Memory leak in Wgpu backend

joshhansen opened this issue 4 months ago · comments

Describe the bug
Memory leaks when using the Wgpu backend, but not when using the NdArray backend.

To Reproduce
A minimal reproduction is available at https://github.com/joshhansen/burnleak.

Check out the repository and cargo run --release on the master branch. Watch the memory usage. In my case, it climbs steadily upward at a rapid pace.

Then check out the master_ndarray branch and run it again. In my case, the memory usage does not climb.

Running on Wgpu but with the WgpuDevice::Cpu device slows but does not eliminate the memory leakage.

Expected behavior
The program should run without a memory leak on the Wgpu backend like it does on the NdArray backend.

Screenshots
n/a

Desktop:

OS: Linux Mint 21.3, kernel 6.5.0 x86_64
Burn: 0.13.2
Rust: 1.76.0
Nvidia driver 545.29.06-0ubuntu0.22.04.2

Additional context
Heaptrack memory leak profile:

Kurt Lawrence · Answer 1 · Sat Jul 20 2024 13:05:04 GMT+0800 (China Standard Time)

I'm experiencing the same leak when I upgraded from burn 0.12 to burn 0.13.

I tried your repro repo using burn 0.12 as a dep and there is not an aggressive leak, so it seems like a regression.

This is what I saw with my personal hobby project monitoring

Josh Hansen · Answer 2 · Sun Jul 21 2024 04:42:25 GMT+0800 (China Standard Time)

Thanks for the quick repro @kurtlawrence . I can confirm that downgrading to 0.12.1 results in much better memory usage - there are still leaks coming from wgpu but less by an order of magnitude. (82.6 MB leaks on 1.4 G of heaptrack samples vs. 2.1 GB of leaks on 626 MB of heaptrack samples)

mepatrick73 · Answer 3 · Tue Jul 23 2024 23:31:51 GMT+0800 (China Standard Time)

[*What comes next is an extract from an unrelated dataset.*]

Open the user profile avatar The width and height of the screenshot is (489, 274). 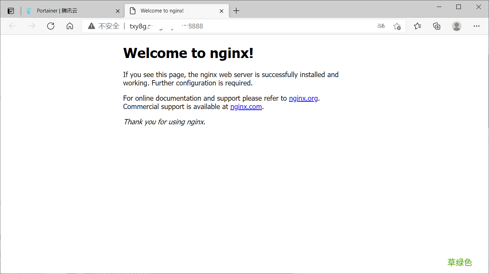(457, 26)
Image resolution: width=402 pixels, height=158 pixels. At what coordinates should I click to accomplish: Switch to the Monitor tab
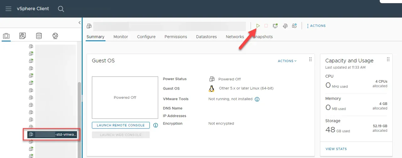tap(121, 37)
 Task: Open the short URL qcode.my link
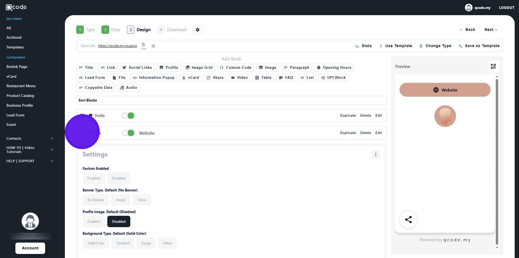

I've been working on the memory management strategy currently implemented in the wgpu runtime on the master branch. The current approach results in higher average memory usage, which is intentional. The new strategy is designed to be lazier in freeing unused memory and more aggressive in reusing it. For dynamic memory workloads, this can lead to performance improvements of up to 60%.

Our assumption is that for most deep learning use cases, the GPU device will be primarily dedicated to the training or inference tasks being performed. Therefore, we've prioritized better performance at the cost of higher average memory usage. While we don't believe this strategy leads to significantly higher peak memory usage or more frequent out-of-memory situations, we recognize that this could be a potential issue.

If average memory usage is a concern, we could consider adding an option for users to configure the memory management behavior in the wgpu runtime.

Nathaniel Simard · Answer 4 · Wed Jul 24 2024 21:52:01 GMT+0800 (China Standard Time)

@kurtlawrence Is it CPU RAM leakage or GPU memory?

Kurt Lawrence · Answer 5 · Thu Jul 25 2024 14:14:13 GMT+0800 (China Standard Time)

@kurtlawrence Is it CPU RAM leakage or GPU memory?

CPU RAM leaking

Josh Hansen · Answer 6 · Fri Jul 26 2024 15:12:25 GMT+0800 (China Standard Time)

@mepatrick73 The issue is not the level of memory usage, it's that the memory usage grows without bound. Eventually it would consume all system memory if I didn't terminate the program. I have 128GB system RAM and 4 GPUs with 48 GB VRAM. The task in my case is inference on a small model - each instance consumes 28 MiB of VRAM as per nvidia-smi.